Pulau Dewata memiliki destinasi tersembunyi yang popularitasnya justru lebih kuat di kalangan wisatawan mancanegara dibandingkan warga lokal Bali sendiri. Destinasi tersebut dikenal sebagai Air Terjun Kanto Lampo yang terletak di Gianyar.
Seperti dikutip dari Detik Travel, pengunjung akan sering menjumpai antrean panjang turis asing yang rela menanti giliran untuk berfoto. Mereka mengincar latar belakang aliran air yang jatuh secara artistik di atas susunan bebatuan berundak.
Fenomena tempat wisata yang lebih dulu meledak di radar internasional sebelum disadari publik dalam negeri ini memang sering terjadi di Bali. Kanto Lampo menjadi salah satu bukti kekuatan tren global tersebut.
Ita Pratistita selaku Petugas Pemasaran Air Terjun Kanto Lampo menyebutkan bahwa objek wisata yang baru ditemukan pada 2016 ini memiliki daya tarik kuat bagi pasar luar negeri. Ia menegaskan mayoritas pengunjung memang berasal dari mancanegara.
"Jumlah wisatawan asing sampai 80 persen, sedangkan sisanya domestik," ungkap Ita.
Pada masa liburan, arus kunjungan ke lokasi ini bisa melonjak hingga menyentuh angka 1.000 orang per hari. Sementara pada hari biasa, rata-rata jumlah pengunjung berada di kisaran 500 orang setiap harinya.
Wisatawan domestik biasanya baru terlihat memadati lokasi saat momentum libur sekolah atau hari raya Lebaran.

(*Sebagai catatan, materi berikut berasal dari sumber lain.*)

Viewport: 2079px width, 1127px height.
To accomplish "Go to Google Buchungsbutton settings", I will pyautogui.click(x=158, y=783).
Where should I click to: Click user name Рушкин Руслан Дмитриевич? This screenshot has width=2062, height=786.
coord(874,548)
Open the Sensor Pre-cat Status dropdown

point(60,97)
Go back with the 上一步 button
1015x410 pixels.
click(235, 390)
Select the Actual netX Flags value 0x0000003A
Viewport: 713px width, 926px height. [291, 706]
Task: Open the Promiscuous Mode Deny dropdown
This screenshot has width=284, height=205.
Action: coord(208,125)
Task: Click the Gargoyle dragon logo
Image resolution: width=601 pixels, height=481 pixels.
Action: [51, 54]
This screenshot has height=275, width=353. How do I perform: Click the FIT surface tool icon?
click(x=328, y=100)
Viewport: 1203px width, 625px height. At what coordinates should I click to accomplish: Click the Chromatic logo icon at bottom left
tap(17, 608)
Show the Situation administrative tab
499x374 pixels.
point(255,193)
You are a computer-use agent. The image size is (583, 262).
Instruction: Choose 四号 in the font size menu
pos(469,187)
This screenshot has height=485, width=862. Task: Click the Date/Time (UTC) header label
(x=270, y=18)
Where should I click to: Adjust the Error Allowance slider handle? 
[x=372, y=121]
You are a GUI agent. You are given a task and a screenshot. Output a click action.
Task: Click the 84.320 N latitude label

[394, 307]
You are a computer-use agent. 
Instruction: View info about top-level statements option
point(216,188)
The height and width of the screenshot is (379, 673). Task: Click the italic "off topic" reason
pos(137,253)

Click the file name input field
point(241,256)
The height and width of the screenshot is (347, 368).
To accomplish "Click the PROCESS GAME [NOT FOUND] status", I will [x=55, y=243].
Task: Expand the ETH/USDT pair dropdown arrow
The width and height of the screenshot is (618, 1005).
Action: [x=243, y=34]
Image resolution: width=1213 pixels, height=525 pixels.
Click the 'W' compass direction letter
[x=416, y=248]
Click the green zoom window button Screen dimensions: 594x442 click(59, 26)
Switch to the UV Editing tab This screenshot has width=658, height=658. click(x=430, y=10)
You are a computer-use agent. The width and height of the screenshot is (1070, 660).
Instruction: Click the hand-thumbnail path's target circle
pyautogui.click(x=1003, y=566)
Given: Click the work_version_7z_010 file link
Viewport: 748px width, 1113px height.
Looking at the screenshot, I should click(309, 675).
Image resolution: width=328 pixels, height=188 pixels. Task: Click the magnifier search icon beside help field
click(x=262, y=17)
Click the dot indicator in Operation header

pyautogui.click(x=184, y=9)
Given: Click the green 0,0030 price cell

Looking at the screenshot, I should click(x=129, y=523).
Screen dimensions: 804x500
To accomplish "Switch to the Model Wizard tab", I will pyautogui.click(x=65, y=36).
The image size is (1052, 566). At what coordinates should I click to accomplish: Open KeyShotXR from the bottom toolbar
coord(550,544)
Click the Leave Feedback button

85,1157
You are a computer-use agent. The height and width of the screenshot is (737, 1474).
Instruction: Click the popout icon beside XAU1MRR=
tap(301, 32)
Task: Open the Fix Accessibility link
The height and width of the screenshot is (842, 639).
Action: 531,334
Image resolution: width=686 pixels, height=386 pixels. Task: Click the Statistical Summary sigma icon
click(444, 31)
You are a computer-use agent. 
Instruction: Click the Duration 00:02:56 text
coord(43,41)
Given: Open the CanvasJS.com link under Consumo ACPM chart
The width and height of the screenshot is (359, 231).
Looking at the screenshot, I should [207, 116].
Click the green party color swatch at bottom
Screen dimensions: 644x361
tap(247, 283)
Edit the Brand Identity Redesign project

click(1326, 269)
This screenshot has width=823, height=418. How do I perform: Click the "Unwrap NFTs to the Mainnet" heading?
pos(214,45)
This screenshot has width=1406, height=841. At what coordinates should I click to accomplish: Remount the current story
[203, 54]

Sebaliknya, pada hari-hari produktif, area air terjun hampir sepenuhnya dipenuhi oleh pelancong dari berbagai negara.
Kekuatan Konten Media Sosial
Ita menjelaskan bahwa popularitas Kanto Lampo di kancah internasional sangat dipengaruhi oleh efek viral di dunia maya. Banyak konten kreator luar negeri yang mengunggah keindahan visual tempat ini ke media sosial.
Unggahan foto dan video estetis tersebut menciptakan efek domino yang menjadikan air terjun ini masuk dalam daftar kunjungan utama bagi pelancong dunia. Hal ini secara otomatis meningkatkan nilai jual destinasi tersebut.
Daya tarik utama yang memikat para pelancong adalah struktur bebatuan berundak yang menjadi jalur jatuhnya air. Keberadaan batu-batu besar di sepanjang aliran sungai memberikan kesan alami yang sangat cantik saat ditangkap oleh lensa kamera.
Kebijakan Tiket dan Fasilitas Pengunjung
Pihak pengelola dari Banjar Kelod Kangin menerapkan kebijakan tarif yang unik dengan tidak membedakan kewarganegaraan. Harga tiket masuk dipukul rata sebesar Rp25.000 per orang untuk wisatawan mancanegara maupun domestik.
Bagi pelancong yang ingin menghindari keramaian, waktu terbaik untuk berkunjung adalah antara pukul 07.00 hingga 09.00 WITA. Pada jam tersebut, pengunjung dapat lebih leluasa mengeksplorasi lokasi tanpa harus mengantre lama untuk berfoto.
Meskipun letaknya tersembunyi, fasilitas di objek wisata ini tergolong memadai. Pengelola telah menyediakan area parkir luas, kamar mandi bersih, ruang ganti, hingga area pusat kuliner bagi para pengunjung.
Namun, terdapat beberapa catatan penting bagi calon wisatawan yang akan datang ke Desa Adat Beng ini. Pengelola saat ini belum melayani transaksi nontunai sehingga pengunjung diwajibkan membawa uang tunai yang cukup.
Selain itu, bagi pengunjung Muslim perlu memperhatikan bahwa di kawasan ini belum tersedia fasilitas musala. Dengan biaya tiket Rp25.000, pengunjung sudah bisa menikmati sensasi berendam di kolam alami, trekking tepian sungai, hingga melihat Goa Tan Hana.